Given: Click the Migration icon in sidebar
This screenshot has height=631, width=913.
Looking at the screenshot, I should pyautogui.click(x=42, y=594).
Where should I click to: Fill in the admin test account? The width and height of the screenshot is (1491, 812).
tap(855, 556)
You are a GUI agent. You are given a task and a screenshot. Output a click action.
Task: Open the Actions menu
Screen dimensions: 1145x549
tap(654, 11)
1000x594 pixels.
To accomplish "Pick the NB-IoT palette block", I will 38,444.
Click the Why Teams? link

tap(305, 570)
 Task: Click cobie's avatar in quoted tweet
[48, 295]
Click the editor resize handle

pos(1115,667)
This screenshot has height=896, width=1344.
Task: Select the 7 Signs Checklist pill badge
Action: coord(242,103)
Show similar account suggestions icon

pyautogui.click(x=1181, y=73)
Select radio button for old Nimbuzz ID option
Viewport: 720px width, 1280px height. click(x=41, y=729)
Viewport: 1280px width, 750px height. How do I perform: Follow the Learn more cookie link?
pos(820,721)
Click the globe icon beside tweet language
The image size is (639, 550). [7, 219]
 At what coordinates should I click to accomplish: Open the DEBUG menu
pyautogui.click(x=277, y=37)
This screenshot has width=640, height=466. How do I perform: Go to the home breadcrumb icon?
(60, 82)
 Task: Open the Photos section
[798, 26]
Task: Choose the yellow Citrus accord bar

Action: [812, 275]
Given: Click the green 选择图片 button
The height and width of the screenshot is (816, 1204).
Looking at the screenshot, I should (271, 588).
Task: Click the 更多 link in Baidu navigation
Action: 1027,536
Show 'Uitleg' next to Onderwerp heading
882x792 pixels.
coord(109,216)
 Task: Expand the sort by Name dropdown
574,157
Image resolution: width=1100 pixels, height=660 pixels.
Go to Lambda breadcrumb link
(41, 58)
————
■ **AIM OF THE TASK**:
List each line from the records above that contains the word "account", copying every such line in full.

■ **WRITTEN RESPONSE**:
Where should I click to: Fill in the admin test account? The width and height of the screenshot is (1491, 812).
Show similar account suggestions icon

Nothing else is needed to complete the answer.